Был приказ, было и разъяснение. Для устрашения нарушителей дисциплины следует провести ряд показательных процессов. Выездные сессии военного трибунала должны показать всем разгильдяям, что наказание будет неизбежным, суровым и быстрым.
Когда приказ и разъяснение дошли до военно-воздушной армии, в которой служил Чонкин, начальник Смерша полковник Гуняев позвонил комендантам всех гарнизонов, где армия располагалась, и попросил представить списки задержанных самовольщиков. В одном из списков он второй раз после доноса Митюшкина наткнулся на фамилию «Чонкин». Случай с Чонкиным был самым для показательного суда подходящим. Самовольная отлучка, пьянка, связь с местным населением и сомнительные высказывания. Гуняев подумал, что и фамилия Чонкин для суда подходящая, запоминаемая. Полковник вызвал к себе председателя военного трибунала Сукнодерова и приказал подготовить дело Чонкина к слушанию. Председатель знал свое дело хорошо, он никогда и не помышлял считать себя независимым судьей, напротив, всегда в разговорах с начальством именно то и подчеркивал, что никаких самостоятельных приговоров, кроме как по самой ерунде, не выносил и выносить не собирается. И хотя Гуняев время от времени пенял ему и напоминал, ты, мол, судья и подчиняешься только закону, на что Сукнодеров отвечал, что желание начальства для него и есть закон и он ему подчиняется. Впрочем, тут же добавлял: шучу, шучу.

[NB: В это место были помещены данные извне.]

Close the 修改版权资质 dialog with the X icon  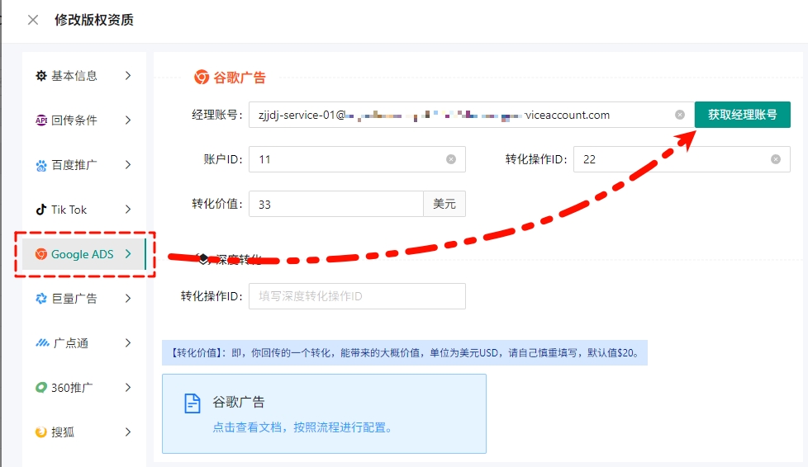33,20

– На какой срок будем тянуть? – спросил Сукнодеров.
– Пару лет залепи ему, и хватит, – сказал Гуняев. – Жалко парня, – вздохнул он и возвел глаза к небу: – Все-таки фронтовик.

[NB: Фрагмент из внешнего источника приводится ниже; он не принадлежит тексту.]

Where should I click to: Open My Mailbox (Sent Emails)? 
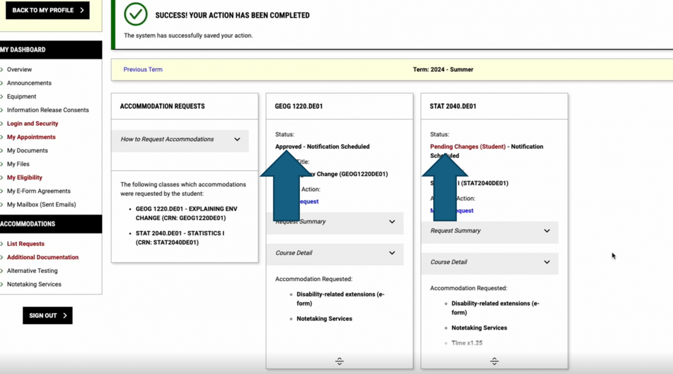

Следователь Плешаков принял дело и для проформы запросил соответствующие инстанции по поводу чонкинского прошлого. И вот, представьте себе, дорогой, уважаемый, терпеливый читатель, все повторилось, что было раньше. Запрос ходил по инстанциям и адресам, какие-то безликие и бесшумные люди с гусиными походками носили его в папках по коридорам и кабинетам, после чего заглядывали в архивные каталоги и писали свои резюме. Сравнительно скоро запрос обернулся докладом об оперативной проверке, в результате которой установлено, что Чонкин-Голицын Иван Васильевич, 1919 года рождения, русский, беспартийный и неженатый, бывший рядовой воинской части 249814, в 1941 году привлекался к уголовной ответственности за дезертирство, измену родине, вооруженный разбой, попытку отторгнуть и передать врагу часть советской территории и объявить себя царем. Был осужден, но, пользуясь неразберихой военного времени, каким-то образом избежал наказания.

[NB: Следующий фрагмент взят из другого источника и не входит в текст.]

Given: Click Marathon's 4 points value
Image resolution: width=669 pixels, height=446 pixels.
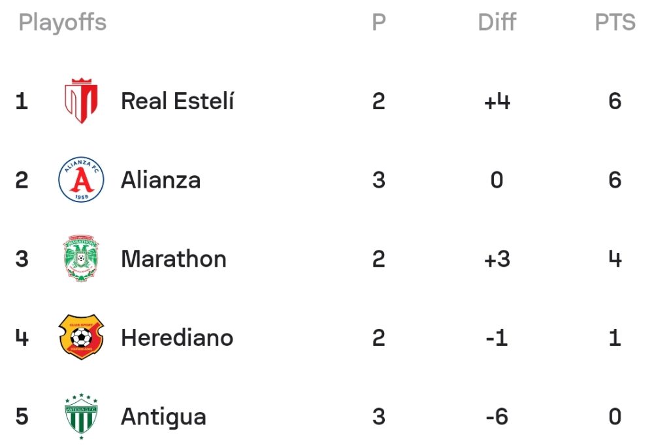Looking at the screenshot, I should pos(615,259).
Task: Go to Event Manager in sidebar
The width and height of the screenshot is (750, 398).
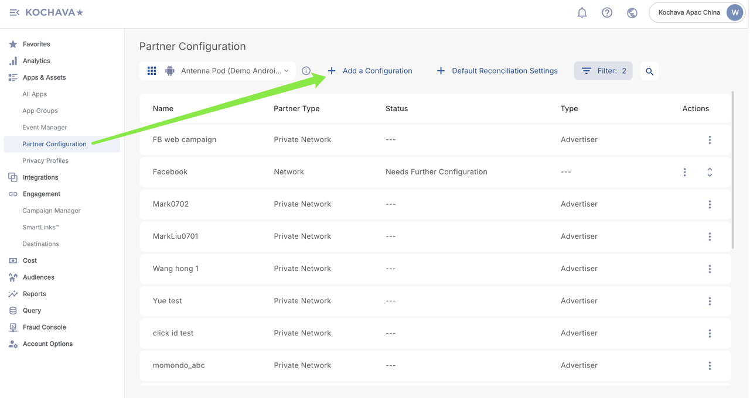Action: 45,127
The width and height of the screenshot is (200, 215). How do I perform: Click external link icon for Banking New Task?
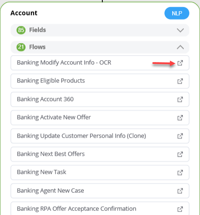tap(180, 172)
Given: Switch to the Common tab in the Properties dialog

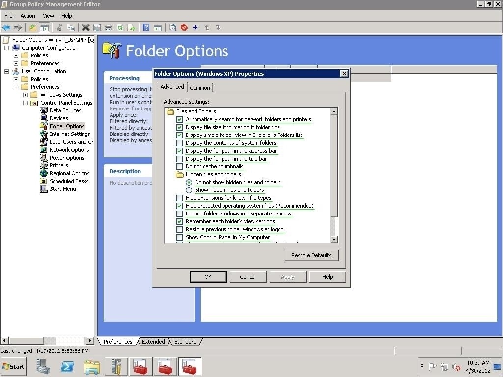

Ну конечно, когда все это случилось, нижние сотрудники Тех Кому Надо поняли, что поймали слишком большую птицу, чтобы самим решать ее судьбу. А лично полковник Гуняев подумал, что, может быть, тут ему и забрезжил шанс стать до времени генералом. Поэтому он расписал это дело наилучшим образом, употребив все свое литературное дарование, а оно у него было (втайне от сослуживцев он пописывал стишки, и очень даже недурные, о родине, природе, любви к домашним животным и впоследствии стал членом Союза писателей СССР). Оформив дело, Гуняев отправил его наверх, а верхние люди передали дело тем, кто еще повыше, и, наконец, дело поднялось высоко-высоко и достигло самого главного человека из Тех Кому Надо, а именно и опять-таки все того же Лаврентия Павловича Берии.